» **Given request A**: Output, unchanged, the part of the records that opens with the line containing "966x634 pixels. How" and runs through the last line of the records, including both ends.

Mind you the Norse dwarves were meant to be very competant sorcerors -something the comic goes against with the 'Earth Power of a small newt' thing... still there's always goats for that kind of thing.

I would imagine any community of dwarves would be perhaps regarded with incredible suspicion, similar to the prejudice tinker communities would encounter. Dwarves are able to get into places and get wealth that ordinary miners couldn't get. Must have stolen it. Cue beatings.

There isn't much about dwarves at all - something which could be expanded on. But at least there's more than Elves - either Mr. Mills is going to surprise us or we could surprise him?

As a thought, how far do we want to slide from established Slaine cosmology with this setting? Do we want to slide at all?

Given the current incarnation of fomorians as headgear (yes I know, not your usual aquaphibians this lot) there are some gaps which the comics have and which the game setting would be readier to bring into play.

In addition, the goblins seem to have shifted from cowardly assassins and incompetant warriors (Diceman 1) to brutish El-beast warriors summoned up by unpleasant sorts.

Far be it from me to wiffle on about consistency...

Anyways, have to dash onto another thread and outrage a few folks.
 

Ian Sturrock

Mongoose
satyre said:
As a thought, how far do we want to slide from established Slaine cosmology with this setting? Do we want to slide at all?

Given the current incarnation of fomorians as headgear (yes I know, not your usual aquaphibians this lot) there are some gaps which the comics have and which the game setting would be readier to bring into play.

In addition, the goblins seem to have shifted from cowardly assassins and incompetant warriors (Diceman 1) to brutish El-beast warriors summoned up by unpleasant sorts.

Consistency is not too tricky with Slaine, as the core setting for the game is in the past of the current strip. We basically have a reasonably free reign to fill in the gaps (this is particularly noticeable with books like the Finians, which I've just completed -- the comic gives almost no information on them other than that their capital is Finias, king is Gann, and weapon is the Spear of the Sun!

» **Excerpted records**:
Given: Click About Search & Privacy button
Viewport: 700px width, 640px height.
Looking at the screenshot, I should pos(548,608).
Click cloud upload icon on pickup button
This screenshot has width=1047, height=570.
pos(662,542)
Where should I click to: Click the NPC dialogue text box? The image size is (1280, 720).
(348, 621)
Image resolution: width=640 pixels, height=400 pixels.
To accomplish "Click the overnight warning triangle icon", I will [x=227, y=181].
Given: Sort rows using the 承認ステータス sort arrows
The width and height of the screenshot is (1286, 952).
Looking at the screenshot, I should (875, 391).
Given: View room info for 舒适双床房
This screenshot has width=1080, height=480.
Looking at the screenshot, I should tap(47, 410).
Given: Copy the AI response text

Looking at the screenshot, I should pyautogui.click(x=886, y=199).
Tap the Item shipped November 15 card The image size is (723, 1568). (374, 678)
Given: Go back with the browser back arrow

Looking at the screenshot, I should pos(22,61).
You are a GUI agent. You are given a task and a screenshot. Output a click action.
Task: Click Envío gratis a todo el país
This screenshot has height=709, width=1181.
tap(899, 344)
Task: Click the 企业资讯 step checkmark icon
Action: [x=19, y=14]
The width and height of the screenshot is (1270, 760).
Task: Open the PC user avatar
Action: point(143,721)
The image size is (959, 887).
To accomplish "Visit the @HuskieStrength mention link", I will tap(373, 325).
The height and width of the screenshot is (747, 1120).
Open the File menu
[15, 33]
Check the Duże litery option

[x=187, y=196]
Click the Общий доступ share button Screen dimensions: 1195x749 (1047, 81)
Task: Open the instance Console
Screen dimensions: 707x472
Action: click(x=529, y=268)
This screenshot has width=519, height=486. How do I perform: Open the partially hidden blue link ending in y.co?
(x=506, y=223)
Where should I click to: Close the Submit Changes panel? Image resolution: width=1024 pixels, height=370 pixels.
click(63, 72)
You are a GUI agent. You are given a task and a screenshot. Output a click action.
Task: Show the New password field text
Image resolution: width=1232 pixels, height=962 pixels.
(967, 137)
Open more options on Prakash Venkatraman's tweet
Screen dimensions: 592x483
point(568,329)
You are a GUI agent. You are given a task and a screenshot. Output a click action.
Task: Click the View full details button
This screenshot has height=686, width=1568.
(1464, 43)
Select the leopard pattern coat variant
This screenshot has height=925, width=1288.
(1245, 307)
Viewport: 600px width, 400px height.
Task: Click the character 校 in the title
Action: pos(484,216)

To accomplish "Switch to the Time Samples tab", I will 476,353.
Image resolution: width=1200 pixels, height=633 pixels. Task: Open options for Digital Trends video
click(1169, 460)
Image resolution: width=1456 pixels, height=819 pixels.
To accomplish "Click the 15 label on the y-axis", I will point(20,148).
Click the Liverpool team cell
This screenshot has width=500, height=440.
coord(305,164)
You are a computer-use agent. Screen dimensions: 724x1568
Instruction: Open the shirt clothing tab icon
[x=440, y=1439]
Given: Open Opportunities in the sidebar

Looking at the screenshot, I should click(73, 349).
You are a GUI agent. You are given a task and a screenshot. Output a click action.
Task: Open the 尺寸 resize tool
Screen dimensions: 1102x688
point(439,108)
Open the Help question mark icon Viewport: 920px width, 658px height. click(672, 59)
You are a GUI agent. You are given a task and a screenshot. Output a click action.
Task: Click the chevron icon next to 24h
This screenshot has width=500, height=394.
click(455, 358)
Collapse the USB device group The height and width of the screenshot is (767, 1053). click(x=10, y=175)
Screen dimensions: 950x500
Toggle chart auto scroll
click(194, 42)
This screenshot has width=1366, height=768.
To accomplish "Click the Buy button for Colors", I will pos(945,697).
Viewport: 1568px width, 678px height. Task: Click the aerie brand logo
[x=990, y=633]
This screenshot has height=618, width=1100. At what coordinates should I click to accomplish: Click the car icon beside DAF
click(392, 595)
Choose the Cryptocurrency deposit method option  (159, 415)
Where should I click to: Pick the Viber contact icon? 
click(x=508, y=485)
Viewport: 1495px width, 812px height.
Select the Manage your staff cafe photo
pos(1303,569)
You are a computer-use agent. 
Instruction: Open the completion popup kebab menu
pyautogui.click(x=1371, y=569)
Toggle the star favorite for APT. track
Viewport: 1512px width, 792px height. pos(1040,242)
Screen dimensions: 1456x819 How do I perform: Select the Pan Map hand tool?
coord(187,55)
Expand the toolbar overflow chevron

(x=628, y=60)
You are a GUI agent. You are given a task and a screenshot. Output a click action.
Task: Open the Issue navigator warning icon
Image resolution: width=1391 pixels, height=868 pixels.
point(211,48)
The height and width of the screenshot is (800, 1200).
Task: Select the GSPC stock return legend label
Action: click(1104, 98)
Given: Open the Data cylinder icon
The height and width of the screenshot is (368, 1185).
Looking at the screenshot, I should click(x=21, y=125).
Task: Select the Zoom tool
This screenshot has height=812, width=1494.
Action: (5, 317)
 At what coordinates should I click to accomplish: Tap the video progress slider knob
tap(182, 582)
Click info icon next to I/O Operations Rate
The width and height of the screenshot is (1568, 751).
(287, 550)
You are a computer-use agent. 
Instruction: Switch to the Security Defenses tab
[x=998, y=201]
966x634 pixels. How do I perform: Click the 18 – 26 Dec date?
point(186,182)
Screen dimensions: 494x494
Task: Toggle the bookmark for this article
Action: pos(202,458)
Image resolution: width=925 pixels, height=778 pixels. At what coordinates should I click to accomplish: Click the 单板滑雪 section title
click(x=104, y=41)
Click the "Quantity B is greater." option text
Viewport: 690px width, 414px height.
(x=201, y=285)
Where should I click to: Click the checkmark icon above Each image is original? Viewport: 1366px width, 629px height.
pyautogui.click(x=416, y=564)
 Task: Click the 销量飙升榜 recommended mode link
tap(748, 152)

» **Given request B**: Pick up the forum thread on the Slaine game setting after its last sentence and continue it.

» **Task output A**:
966x634 pixels. How do I perform: Click the 18 – 26 Dec date?
point(186,182)
Screen dimensions: 494x494
Task: Toggle the bookmark for this article
Action: pos(202,458)
Image resolution: width=925 pixels, height=778 pixels. At what coordinates should I click to accomplish: Click the 单板滑雪 section title
click(x=104, y=41)
Click the "Quantity B is greater." option text
Viewport: 690px width, 414px height.
(x=201, y=285)
Where should I click to: Click the checkmark icon above Each image is original? Viewport: 1366px width, 629px height.
pyautogui.click(x=416, y=564)
 Task: Click the 销量飙升榜 recommended mode link
tap(748, 152)

» **Task output B**:
As for the current fomorians, I just assumed that was a technique a few fomorian sorcerers had uncovered, rather than a radical alteration to the role of the fomorians in general.

The goblins have various roles in the comics, though they've always been Els (they're from the same El world as the mysterious Elves). They're summoned in Slaine: The Horned God, but yes they do occasionally appear in a very different role in Diceman and elsewhere.
 

toothill man

Mongoose
would it be possible to have a slayer type guide to slaine creatures like goblins and dwarves as are differant from published types
 

Ian Sturrock

Mongoose
toothill man said:
would it be possible to have a slayer type guide to slaine creatures like goblins and dwarves as are differant from published types

I suspect if it happens at all, it'll happen in the magazine. I'm not sure enough Slaine fans would be interested in it to make it viable as a separate book.
 

solkan_uk

Mongoose
Maybe I'm missing something, but I thought that the standard fomorians still exist. Their seemed to be standard formorians in the Moloch story as well as the ones Slaine describes as Quinataurs. I admit that I'm not that that conversant with the Slaine comments as I only recently started reading 2000AD (drawn in by Judge Dredd d20 no less) but to me no inconsistancy has been made.
 

toothill man

Mongoose
as after a brilliant holiday in cornwall came back with tons of ideas for slaine have used the dwarves as tin mining faeire folk the most frendly of the fey but still fey and so never really trusted by most simple clanfolk who always belive the worst a race can do is the norm.
 

toothill man

Mongoose
think that dwarves can start with profession(tin miner) as a starting skill having gained this before learning theiving skills too get away from the mines :)
 
Well just to bring this thread back (hopefully) has anyone statted out Elves? Or are just using the drow or normal elves from the Monster manual/Players Guide? I don't think I myself would use them but they maybe great to introduce one or two later on in a campaign to really throw a gang of Celts.

:x "What tha Hell is that?!"

:x "Dunno, looks frail and weak!"

(Celt Warriors Look at once another and lick their lips with pleasure :twisted: :evil: ) "KILL IT!!!!"

Elf: :shock: "Ahhhhh!! I was suppose to bring you news of great Wea-AAAAGGHHHHHH!!!!!!!!!"

<Spray of Crimson and there is much rejoicing.>

:D "YAY!!! :D
 

toothill man

Mongoose
good idea :D but when I need cannon fodder dwarves and drunes make great practice :D remember a kick a day stops your dwarf from getting in the way :wink:
 
This is true but has anyone used these critters? I don't really remember them doing much in the world of Slaine and other than being an El creature were Slaine Elves different from the typical elf?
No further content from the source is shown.